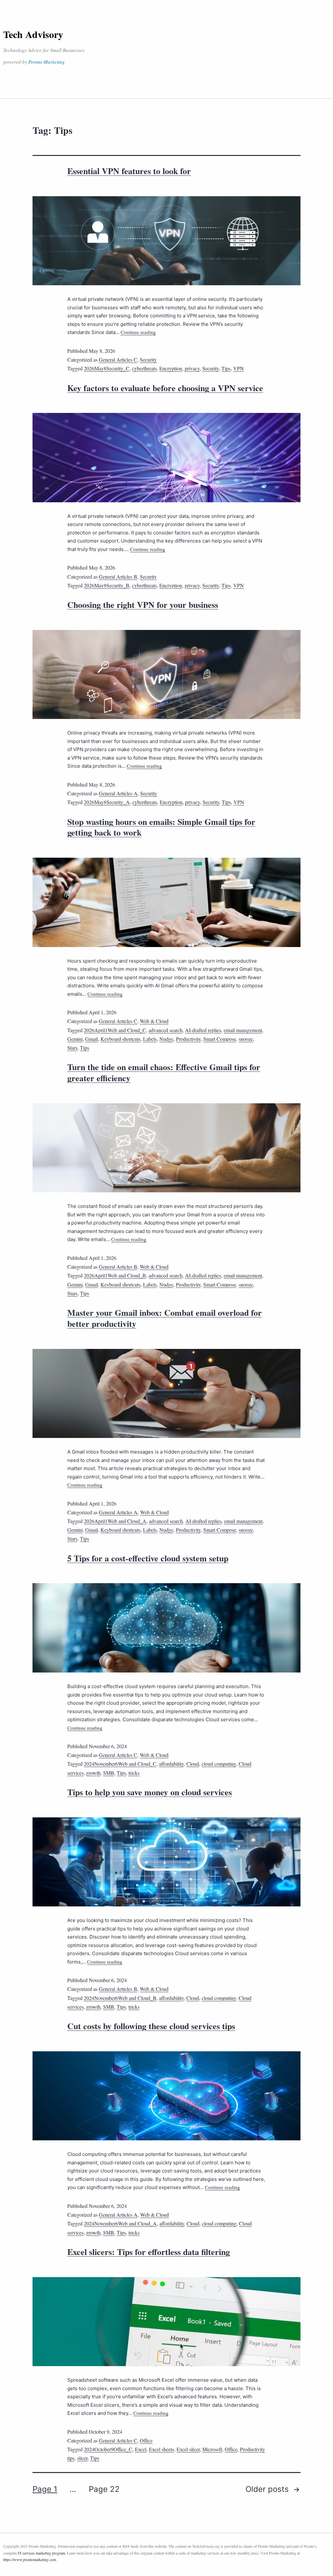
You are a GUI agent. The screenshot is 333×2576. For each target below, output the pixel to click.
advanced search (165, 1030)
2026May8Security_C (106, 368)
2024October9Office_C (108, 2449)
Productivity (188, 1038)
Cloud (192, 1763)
...
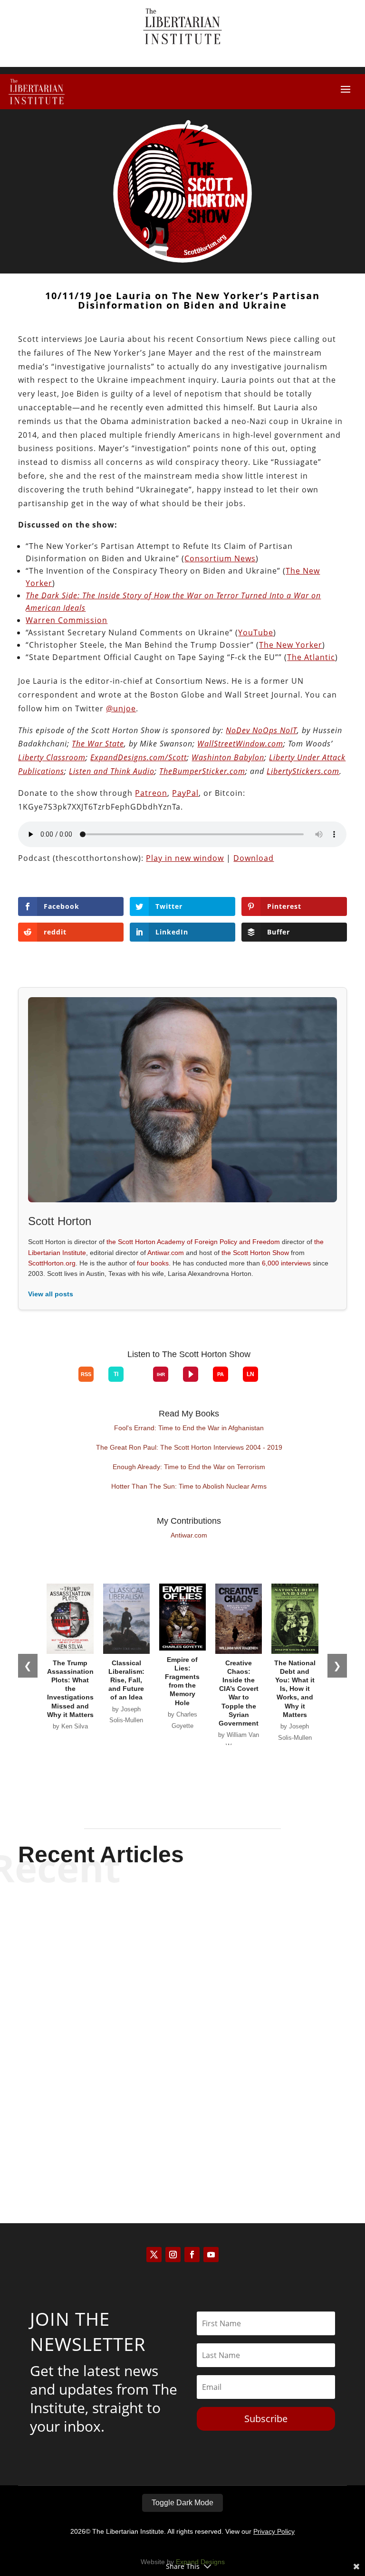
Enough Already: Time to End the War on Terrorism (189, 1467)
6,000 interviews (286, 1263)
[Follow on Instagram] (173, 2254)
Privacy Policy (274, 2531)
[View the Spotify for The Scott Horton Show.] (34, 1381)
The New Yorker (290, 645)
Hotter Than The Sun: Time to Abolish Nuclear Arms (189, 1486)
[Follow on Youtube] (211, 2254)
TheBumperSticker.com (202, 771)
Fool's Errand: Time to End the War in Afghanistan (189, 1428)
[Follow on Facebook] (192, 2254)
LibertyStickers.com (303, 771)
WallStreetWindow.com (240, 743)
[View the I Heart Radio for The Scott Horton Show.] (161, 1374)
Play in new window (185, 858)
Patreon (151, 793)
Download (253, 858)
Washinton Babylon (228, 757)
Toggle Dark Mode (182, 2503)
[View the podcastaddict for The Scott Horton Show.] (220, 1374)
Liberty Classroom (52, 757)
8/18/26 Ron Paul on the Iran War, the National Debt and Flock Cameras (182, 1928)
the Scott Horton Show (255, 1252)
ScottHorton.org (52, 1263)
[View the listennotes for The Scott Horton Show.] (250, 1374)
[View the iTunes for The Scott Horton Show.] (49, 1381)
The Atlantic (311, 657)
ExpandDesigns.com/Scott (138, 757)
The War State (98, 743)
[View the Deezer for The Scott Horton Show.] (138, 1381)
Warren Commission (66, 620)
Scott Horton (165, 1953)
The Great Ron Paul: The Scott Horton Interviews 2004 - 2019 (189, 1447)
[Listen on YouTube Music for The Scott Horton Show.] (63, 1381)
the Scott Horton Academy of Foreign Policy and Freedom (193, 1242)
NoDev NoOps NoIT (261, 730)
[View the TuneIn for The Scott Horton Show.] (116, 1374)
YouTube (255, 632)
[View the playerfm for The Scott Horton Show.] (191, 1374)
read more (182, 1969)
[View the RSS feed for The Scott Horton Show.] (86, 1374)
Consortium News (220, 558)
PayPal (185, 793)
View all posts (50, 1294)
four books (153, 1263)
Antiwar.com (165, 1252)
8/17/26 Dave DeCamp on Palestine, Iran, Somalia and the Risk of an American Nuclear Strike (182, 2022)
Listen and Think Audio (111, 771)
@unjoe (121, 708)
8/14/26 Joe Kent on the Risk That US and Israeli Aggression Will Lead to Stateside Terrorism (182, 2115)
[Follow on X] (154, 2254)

PROBLEM REQUIREMENTS: Among the records above, repeat exactly the line with "Antiwar.com (165, 1252)", the line with "[Follow on X] (154, 2254)", and every line in between, and only those.

ANSWER BOX:
Antiwar.com (165, 1252)
8/17/26 Dave DeCamp on Palestine, Iran, Somalia and the Risk of an American Nuclear Strike (182, 2022)
Listen and Think Audio (111, 771)
@unjoe (121, 708)
8/14/26 Joe Kent on the Risk That US and Israeli Aggression Will Lead to Stateside Terrorism (182, 2115)
[Follow on X] (154, 2254)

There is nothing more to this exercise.